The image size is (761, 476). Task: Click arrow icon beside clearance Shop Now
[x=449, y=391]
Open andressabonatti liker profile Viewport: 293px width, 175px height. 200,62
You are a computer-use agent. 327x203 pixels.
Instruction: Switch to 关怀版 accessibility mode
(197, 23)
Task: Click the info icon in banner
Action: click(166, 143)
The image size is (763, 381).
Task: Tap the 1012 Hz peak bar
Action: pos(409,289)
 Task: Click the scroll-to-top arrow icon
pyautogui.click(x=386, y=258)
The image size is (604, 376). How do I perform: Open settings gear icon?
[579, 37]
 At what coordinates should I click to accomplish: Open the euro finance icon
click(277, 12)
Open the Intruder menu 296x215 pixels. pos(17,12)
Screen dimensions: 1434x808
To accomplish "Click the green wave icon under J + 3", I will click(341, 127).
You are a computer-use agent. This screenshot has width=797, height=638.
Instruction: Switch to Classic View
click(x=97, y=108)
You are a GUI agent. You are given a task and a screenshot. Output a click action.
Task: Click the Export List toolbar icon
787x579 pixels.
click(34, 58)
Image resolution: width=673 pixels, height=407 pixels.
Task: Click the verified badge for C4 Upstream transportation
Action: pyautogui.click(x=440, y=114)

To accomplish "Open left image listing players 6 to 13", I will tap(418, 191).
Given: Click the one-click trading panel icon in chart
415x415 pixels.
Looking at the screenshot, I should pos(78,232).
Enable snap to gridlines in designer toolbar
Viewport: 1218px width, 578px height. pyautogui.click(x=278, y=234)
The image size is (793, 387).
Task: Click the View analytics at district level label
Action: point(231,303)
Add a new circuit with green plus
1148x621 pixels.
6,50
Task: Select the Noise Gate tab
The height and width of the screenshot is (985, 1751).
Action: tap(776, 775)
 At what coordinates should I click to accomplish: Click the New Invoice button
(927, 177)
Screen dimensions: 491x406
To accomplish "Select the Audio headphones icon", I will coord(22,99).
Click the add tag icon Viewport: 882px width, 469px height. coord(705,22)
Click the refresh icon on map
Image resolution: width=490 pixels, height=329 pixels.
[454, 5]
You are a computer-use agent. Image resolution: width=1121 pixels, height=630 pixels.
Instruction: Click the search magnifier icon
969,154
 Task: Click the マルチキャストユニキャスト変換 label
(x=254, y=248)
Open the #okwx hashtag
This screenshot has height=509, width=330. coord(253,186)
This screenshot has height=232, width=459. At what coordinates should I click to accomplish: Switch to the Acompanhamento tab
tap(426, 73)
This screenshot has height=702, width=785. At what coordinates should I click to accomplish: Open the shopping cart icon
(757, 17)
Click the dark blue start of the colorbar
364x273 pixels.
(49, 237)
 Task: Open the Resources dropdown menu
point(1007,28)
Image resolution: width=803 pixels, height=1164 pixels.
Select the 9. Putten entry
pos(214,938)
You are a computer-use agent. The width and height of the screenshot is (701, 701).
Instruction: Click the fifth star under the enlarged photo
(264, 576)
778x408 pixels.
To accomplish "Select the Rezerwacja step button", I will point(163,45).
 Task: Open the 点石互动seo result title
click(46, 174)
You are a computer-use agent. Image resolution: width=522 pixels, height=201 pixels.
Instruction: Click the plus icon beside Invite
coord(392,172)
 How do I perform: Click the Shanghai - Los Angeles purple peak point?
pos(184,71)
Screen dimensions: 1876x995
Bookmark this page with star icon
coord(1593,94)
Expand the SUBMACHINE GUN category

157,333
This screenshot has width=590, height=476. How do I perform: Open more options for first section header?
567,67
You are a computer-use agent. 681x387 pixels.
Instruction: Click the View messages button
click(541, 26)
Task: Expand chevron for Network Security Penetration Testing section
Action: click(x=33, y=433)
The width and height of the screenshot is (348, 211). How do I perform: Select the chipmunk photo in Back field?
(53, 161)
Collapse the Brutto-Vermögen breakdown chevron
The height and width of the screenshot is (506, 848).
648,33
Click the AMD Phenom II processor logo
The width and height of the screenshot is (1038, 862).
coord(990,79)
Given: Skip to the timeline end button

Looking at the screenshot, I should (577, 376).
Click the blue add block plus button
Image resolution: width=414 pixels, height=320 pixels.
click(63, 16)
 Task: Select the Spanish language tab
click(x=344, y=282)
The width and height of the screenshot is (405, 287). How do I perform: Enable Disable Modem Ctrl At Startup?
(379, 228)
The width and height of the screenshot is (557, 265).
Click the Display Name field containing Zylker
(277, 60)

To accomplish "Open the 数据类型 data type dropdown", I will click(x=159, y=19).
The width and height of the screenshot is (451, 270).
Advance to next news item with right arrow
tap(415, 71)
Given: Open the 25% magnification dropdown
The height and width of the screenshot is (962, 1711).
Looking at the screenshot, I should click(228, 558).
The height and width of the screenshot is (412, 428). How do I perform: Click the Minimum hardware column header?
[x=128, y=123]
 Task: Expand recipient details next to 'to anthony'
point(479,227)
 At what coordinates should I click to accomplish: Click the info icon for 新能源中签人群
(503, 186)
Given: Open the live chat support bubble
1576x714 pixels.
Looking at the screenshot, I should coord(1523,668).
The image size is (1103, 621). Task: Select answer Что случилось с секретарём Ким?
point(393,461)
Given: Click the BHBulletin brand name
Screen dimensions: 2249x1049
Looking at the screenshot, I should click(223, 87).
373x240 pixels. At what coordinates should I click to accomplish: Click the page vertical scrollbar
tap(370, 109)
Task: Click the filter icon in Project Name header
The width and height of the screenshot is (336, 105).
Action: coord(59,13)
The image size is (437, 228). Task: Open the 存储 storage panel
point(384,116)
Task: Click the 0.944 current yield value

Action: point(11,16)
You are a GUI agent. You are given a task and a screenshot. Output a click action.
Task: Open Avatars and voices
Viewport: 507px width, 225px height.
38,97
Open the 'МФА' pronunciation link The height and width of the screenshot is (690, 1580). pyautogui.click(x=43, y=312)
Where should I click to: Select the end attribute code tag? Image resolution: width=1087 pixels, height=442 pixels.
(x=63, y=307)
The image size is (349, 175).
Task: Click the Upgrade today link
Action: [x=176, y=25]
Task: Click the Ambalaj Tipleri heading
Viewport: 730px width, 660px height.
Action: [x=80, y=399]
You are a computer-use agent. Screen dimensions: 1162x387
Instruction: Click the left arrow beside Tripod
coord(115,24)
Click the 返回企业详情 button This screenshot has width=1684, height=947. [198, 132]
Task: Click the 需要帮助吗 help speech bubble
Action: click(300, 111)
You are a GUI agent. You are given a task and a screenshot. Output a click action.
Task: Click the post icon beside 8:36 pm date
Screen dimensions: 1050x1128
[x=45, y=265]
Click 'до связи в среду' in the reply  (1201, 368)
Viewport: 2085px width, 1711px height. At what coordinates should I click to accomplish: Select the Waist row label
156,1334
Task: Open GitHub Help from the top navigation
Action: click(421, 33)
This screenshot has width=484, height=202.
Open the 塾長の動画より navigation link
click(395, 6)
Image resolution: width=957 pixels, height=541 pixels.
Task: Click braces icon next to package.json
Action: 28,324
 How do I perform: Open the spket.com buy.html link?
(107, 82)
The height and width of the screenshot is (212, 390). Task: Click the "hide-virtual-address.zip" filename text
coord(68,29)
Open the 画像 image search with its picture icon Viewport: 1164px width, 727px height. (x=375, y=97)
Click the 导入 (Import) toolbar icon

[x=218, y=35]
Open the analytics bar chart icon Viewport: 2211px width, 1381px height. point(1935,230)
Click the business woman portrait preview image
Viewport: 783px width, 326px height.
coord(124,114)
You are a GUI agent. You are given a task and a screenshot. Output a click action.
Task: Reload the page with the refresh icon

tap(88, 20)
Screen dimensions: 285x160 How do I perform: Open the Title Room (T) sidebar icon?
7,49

*Written task*:
Rewrite the entries starting with the line that contains "Task: Click the Ambalaj Tipleri heading" and going on through the line that contains "Action: click(300, 111)", replacing "Tripod" with "Monopod" and leaving everything else unchanged.

*Solution to the problem*:
Task: Click the Ambalaj Tipleri heading
Viewport: 730px width, 660px height.
Action: [x=80, y=399]
You are a computer-use agent. Screen dimensions: 1162x387
Instruction: Click the left arrow beside Monopod
coord(115,24)
Click the 返回企业详情 button This screenshot has width=1684, height=947. [198, 132]
Task: Click the 需要帮助吗 help speech bubble
Action: click(300, 111)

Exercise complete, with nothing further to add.